What is correct form of this sentence?

higher percentage of these tax returns being caught as fraudulent can be due to intentional misstatements.

Is it better to say could be due to?

2 Answers 2


I could use many words to explain it, but this resource gives a very succinct answer:

Use could (not can) to refer to conditional situations, in which something has to happen or be the case in order for someone to be able to do something or for something else to occur

Your sentence is clearly conditional, because the "higher percentage of these tax returns being caught as fraudulent" has to happen for the "intentional misstatements" to occur. It would thus be more correct to use could in this situation.


I can't agree with Chasi's argument. Intentional misstatements on tax forms and how many tax forms are caught as fraudulent may be independent. The sentence even concedes as much even in the version with 'can'.

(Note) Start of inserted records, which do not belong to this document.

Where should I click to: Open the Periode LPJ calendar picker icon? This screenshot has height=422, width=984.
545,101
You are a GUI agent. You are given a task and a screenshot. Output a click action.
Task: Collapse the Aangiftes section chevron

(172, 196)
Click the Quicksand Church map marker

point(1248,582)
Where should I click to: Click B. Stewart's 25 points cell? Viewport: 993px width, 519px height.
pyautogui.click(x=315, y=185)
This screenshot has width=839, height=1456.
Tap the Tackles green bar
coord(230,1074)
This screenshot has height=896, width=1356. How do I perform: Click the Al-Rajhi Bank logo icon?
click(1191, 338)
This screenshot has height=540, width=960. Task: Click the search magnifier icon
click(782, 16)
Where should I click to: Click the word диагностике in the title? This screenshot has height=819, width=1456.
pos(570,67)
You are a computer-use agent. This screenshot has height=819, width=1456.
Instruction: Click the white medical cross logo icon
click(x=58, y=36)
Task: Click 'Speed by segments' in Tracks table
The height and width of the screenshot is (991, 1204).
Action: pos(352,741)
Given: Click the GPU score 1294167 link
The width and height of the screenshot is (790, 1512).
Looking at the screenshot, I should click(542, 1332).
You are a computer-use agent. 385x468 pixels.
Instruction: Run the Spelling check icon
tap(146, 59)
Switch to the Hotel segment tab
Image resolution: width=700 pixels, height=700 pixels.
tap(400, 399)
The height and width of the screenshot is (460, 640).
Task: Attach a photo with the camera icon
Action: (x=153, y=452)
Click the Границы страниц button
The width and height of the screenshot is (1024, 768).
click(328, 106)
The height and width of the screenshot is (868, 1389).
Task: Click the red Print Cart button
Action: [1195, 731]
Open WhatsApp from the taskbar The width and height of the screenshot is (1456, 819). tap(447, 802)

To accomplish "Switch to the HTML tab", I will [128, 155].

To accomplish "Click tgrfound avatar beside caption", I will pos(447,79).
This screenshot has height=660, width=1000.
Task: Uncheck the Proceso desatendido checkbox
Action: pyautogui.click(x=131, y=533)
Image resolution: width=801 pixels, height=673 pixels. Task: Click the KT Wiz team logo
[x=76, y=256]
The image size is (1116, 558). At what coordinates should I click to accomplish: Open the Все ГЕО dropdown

It might be the case that the higher percentage is due to more intentional misstatements, BUT presumably it may also be due to the fact that the fraud department has started doing a better job.

The quoted resource refers to a different use of could where there really is a causal link. Such as:

I could buy that car I want if I make the sale.

Here making the sale is stated as prerequisite for buying the car. Now presumably even in this case it could happen that I unexpectedly inherit a fortune and I thus will still be able to buy the car regardless of the outcome of the sale, but I'm expressing the idea that making the sale will allow me to buy the car.

As for the original question the difference between a can and could in that sentence is mainly how sure you are that there are intentional misstatements and that they affect the percentage. If you "know" there are intentional misstatements and that they do affect the results can is more appropriate. If you're not sure whether there are any or if they affect the percentage could is more appropriate IMO.